We use GitLab on the daily. Roughly 200 repos pushing to ~20 on any given day. There have been a few small, unpublished outages that we determined were server side since we have a geo-distributed team, but as a platform seems far more stable than 5-6 years ago.
My only real current complaint is that the webhooks that are supposed to fire in repo activity have been a little flaky for us over the past 6-8 months. We have a pretty robust chatops system in play, so these things are highly noticeable to our team. It’s generally consistent, but we’ve had hooks fail to post to our systems on a few different occasions which forced us to chase up threads until we determined our operator ingestion service never even received the hooks.
FWIW, GitHub is also unreliable with webhooks. Many recent GH outages have affected webhooks.
They are pretty good, in my experience, at *eventually* delivering all updates. The outages take the form of a "pause" in delivery, every so often... maybe once every 5 weeks?
Usually the outages are pretty brief but sometimes it can be up to a few hours.

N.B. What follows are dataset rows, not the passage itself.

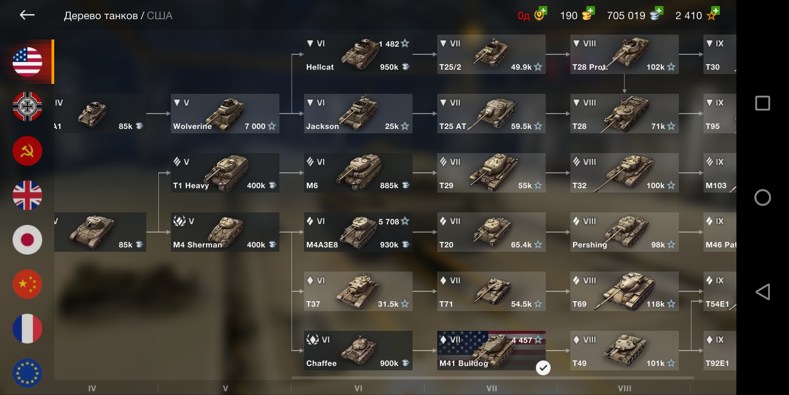
Task: Select the European nation flag icon
Action: click(27, 373)
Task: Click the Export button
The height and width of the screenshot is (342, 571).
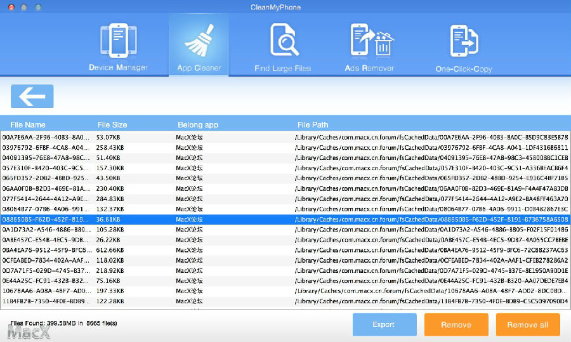Action: point(384,324)
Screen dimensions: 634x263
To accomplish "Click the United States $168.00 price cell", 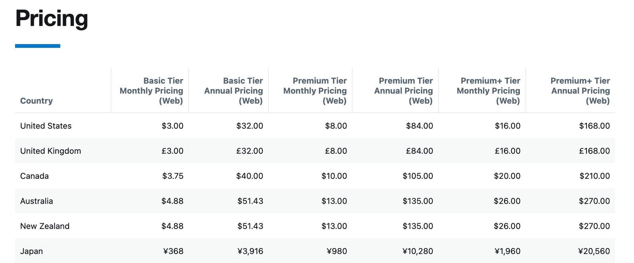I will pos(594,126).
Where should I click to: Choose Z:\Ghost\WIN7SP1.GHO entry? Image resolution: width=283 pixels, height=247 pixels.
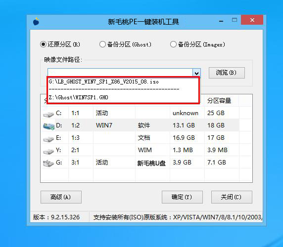pyautogui.click(x=123, y=97)
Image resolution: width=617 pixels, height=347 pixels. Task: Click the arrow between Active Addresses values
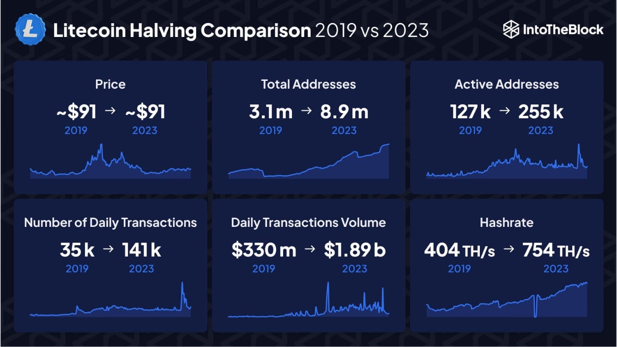[x=506, y=110]
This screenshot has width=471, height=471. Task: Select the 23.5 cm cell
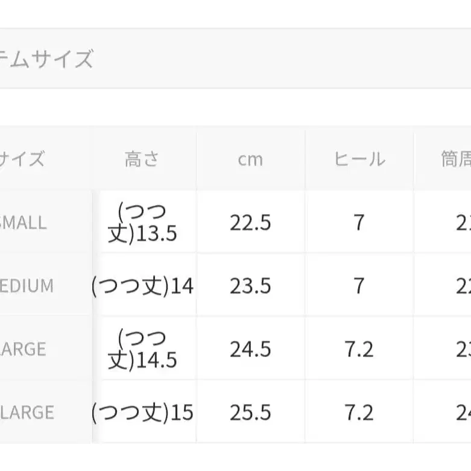[250, 285]
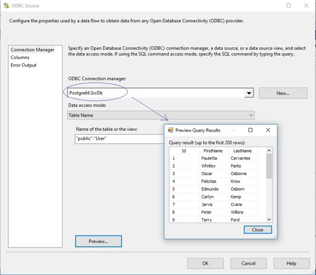Click the query results vertical scrollbar thumb
Viewport: 316px width, 275px height.
click(269, 166)
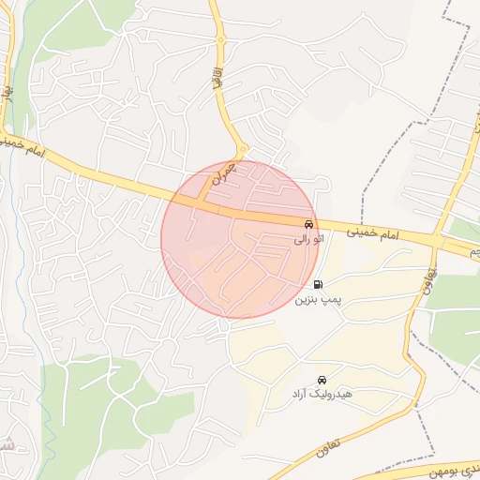Select the small roundabout on آفاقیا street
Screen dimensions: 480x480
click(x=221, y=39)
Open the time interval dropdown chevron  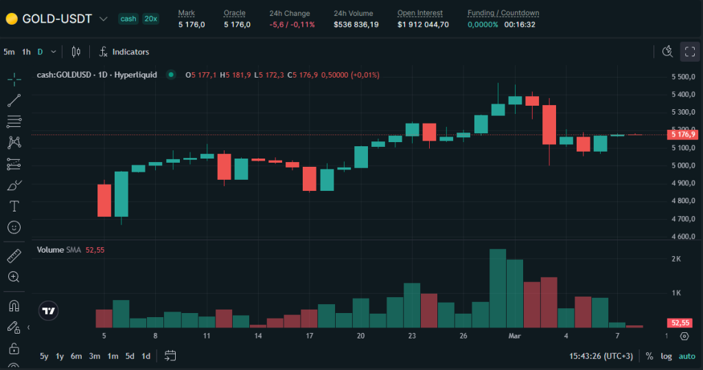[54, 51]
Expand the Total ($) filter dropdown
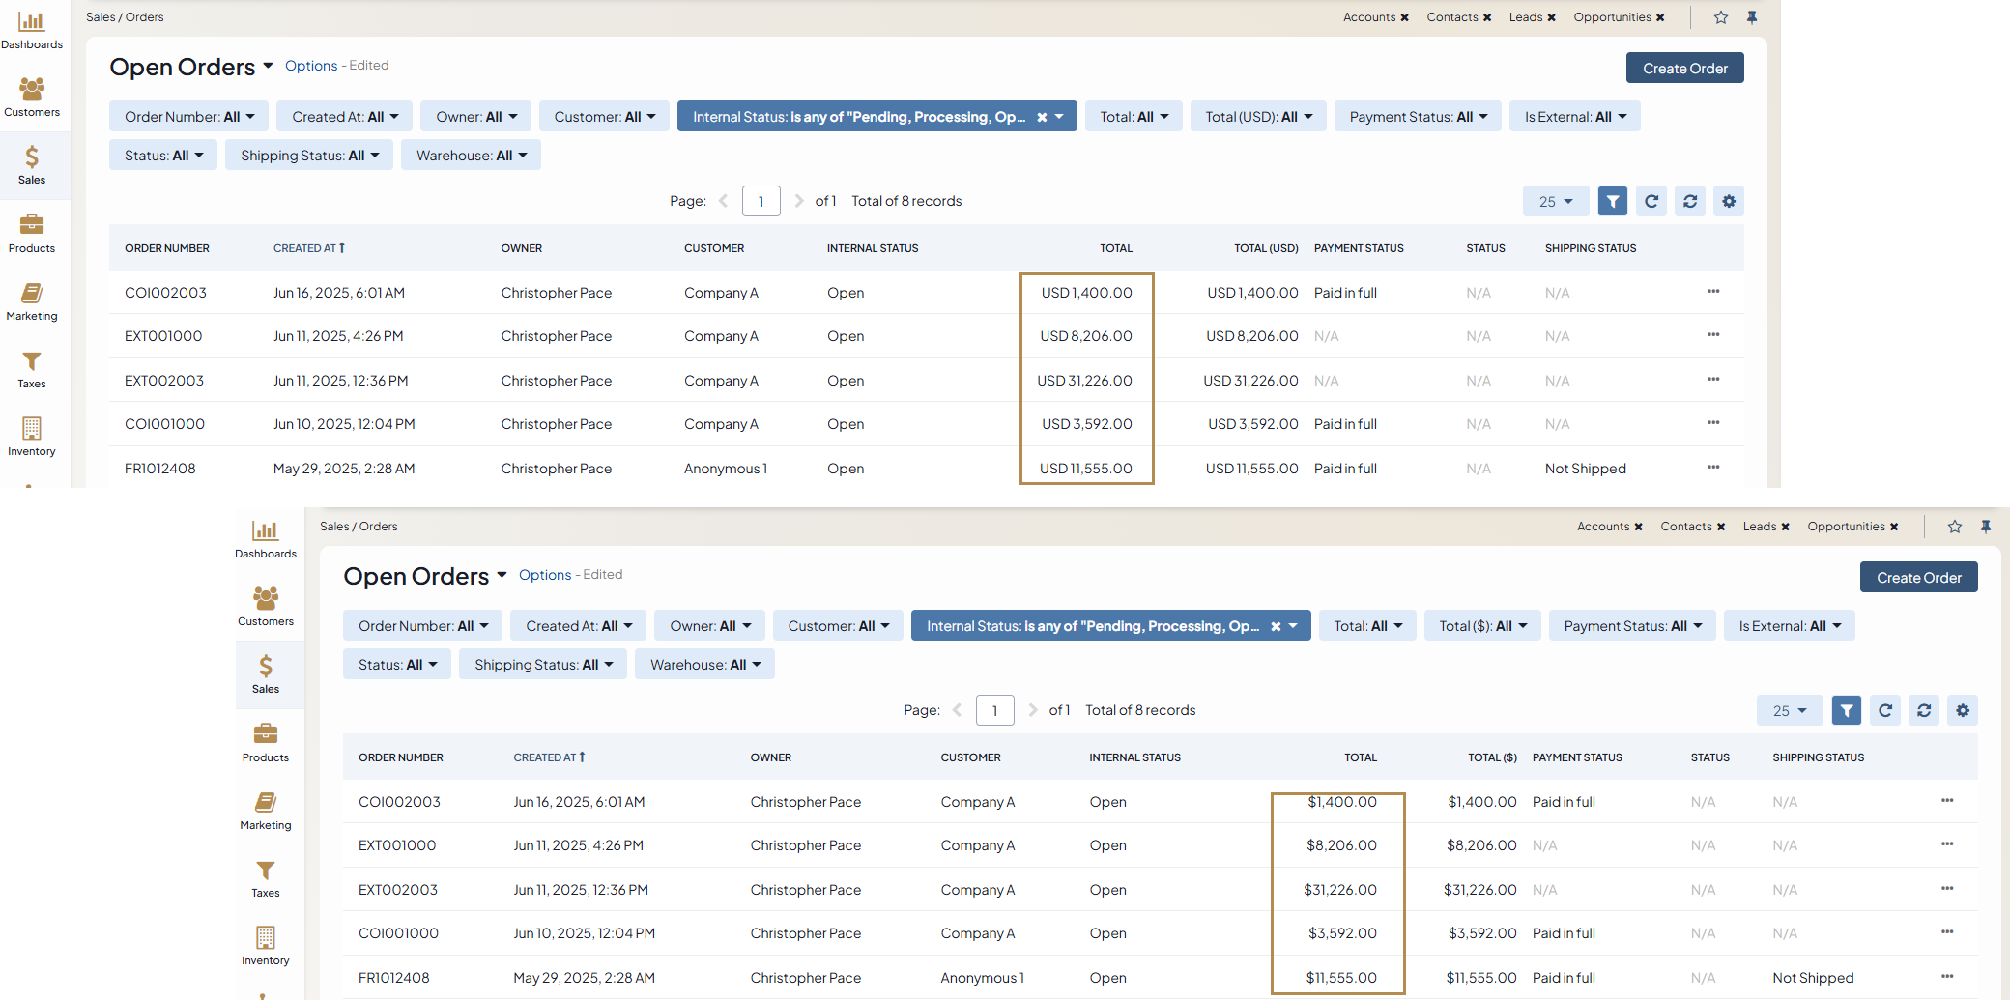This screenshot has height=1000, width=2010. (x=1482, y=626)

Basically I'm unaware of any provider whose webhooks are as reliable as their primary API. If you're obsessive about maintaining SLAs around timely state, you can't really get around maintaining some sort of fall-back poll.
Completely agree on all points. We've had dual remotes running on a few high traffic repos pushing to both GitLab and GitHub simultaneously as a debug mechanism and our experiences mirror yours.
There were so many severe Github Actions outages (10+ ?) in the past year. Cause: Migration to the disaster zone also known as Azure, I assume. Most of them happened during (morning) CET working hours, as to not inconvenience the americans and/or make headlines.
Money doesn't buy competency. It's a long-term culture thing. You can never let go on maintaining competency in your organization. It rots if you do. I guess Microsoft did let go.
Doubt it. I'm Ops person on Azure, while they just had terrible outage recently, they tend to be as stable as any other cloud provider and I haven't had many issues with Azure itself compared to whatever slop the devs are chucking into production.
iirc (it's been a while) they where on rackspace when Microsoft bought them out - there was an article a few months ago saying they where moving to Azure and freezing new features while they do the move[1].
Honestly I don't know half the features they have added because the surface is huge at this point everyone seems to be using a (different) subset of them anyway.
So a feature freeze isn't likely to have much impact on me.
A team of us moved it off Rackspace in 2013, it’s been mostly in a set of GitHub operated colo since then. Used to be there was some workloads on AWS and a bit of DirectConnect. Now it’s some workloads on Azure.
To the best of my knowledge there’s been no Rackspace in the picture since about 2013, the details behind that are fuzzy as it’s been 10+ years since I worked on infrastructure at GitHub.
In the Pragmatic Engineer podcast episode with the former CEO of Github, the latter mentioned that they had their own infra for everything. If I remember correctly, this was due to the fact that Github is quite old and at the time when Github Actions became a thing, cloud providers were not really offering the kind of infra that was necessary to support the feature.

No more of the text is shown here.